Countly Enterprise's Docker images with Authentication Plugin packages are hosted on Google Artifact Registry. Users will require a Google-managed Service Account key in order to authenticate with Artifact Registry's private repository and get access to Docker images.
In order to generate a Service Account key, please create a support ticket requesting Docker access and our Support Team will assist with its creation.
Please refer to the Images with Auth Plugin Packages guide to get more details regarding the Docker images provided by Countly.
Here is the list of image names:
- ad-api - Active directory API container
- ad-frontend - Active directory Frontend container
- cognito-api - Cognito API container
- cognito-frontend - Cognito Frontend container
- ldap-api - LDAP API container
- ldap-frontend - LDAP Frontend container
- okta-api - OKTA API container
- okta-frontend - OKTA Frontend container
You need to select image based on what authentication you would use
Authenticating and Pulling Images from Artifact Registry
For Kubernetes
Kubernetes uses Secrets to authenticate or store the credentials to access a Docker registry for images.

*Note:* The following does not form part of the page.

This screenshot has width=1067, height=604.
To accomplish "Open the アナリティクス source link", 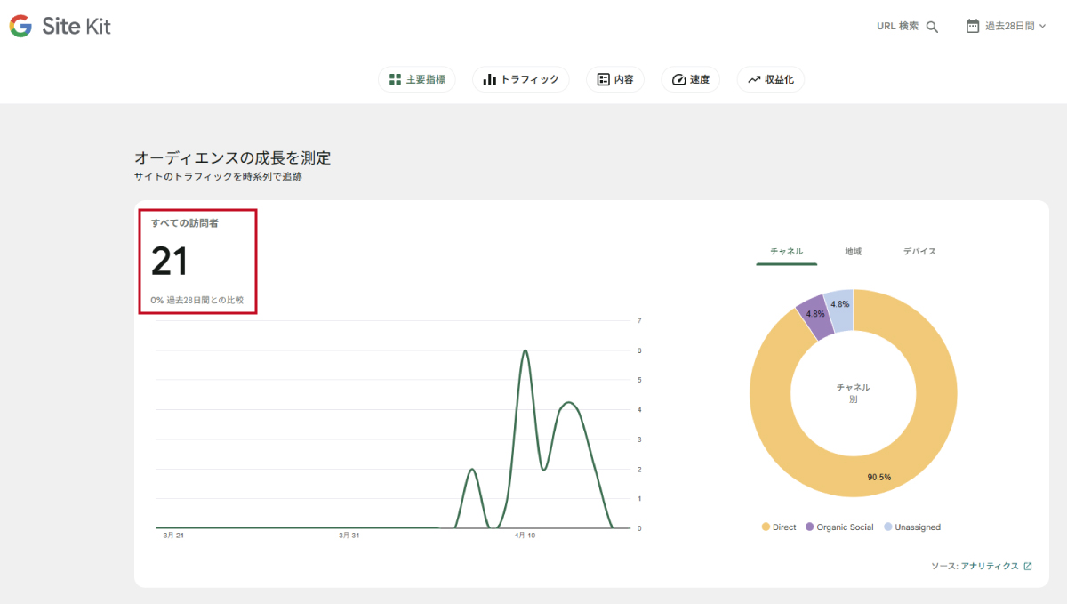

Use the steps below to create a Kubernetes Secret.
1. Fetch service account email from service account key:
cat serviceaccount.json | grep client_email # Value used in docker-email key
2. Create a Kubernetes Secret:
kubectl create secret docker-registry artifact-registry \
--docker-server=https://us-docker.pkg.dev \
--docker-email=<service account email address> \
--docker-username=_json_key \
--docker-password="$(cat serviceaccount.json)"
3. Verify the creation of Kubernetes Secret:
kubectl get secrets | grep artifact-registry
After generating the Docker config Secret, you can use the Secret in the Kubernetes Pod deployment file under the spec section to pull the required image, as in the example configuration below:
spec:
imagePullSecrets:
- name: artifact-registry
containers:
- name: countly-frontend
image: us-docker.pkg.dev/countly-01/auth-plugins/ad-frontend:latest
imagePullPolicy: Always
The above configuration needs to be applied to both of the deployment files, i.e., API and Frontend.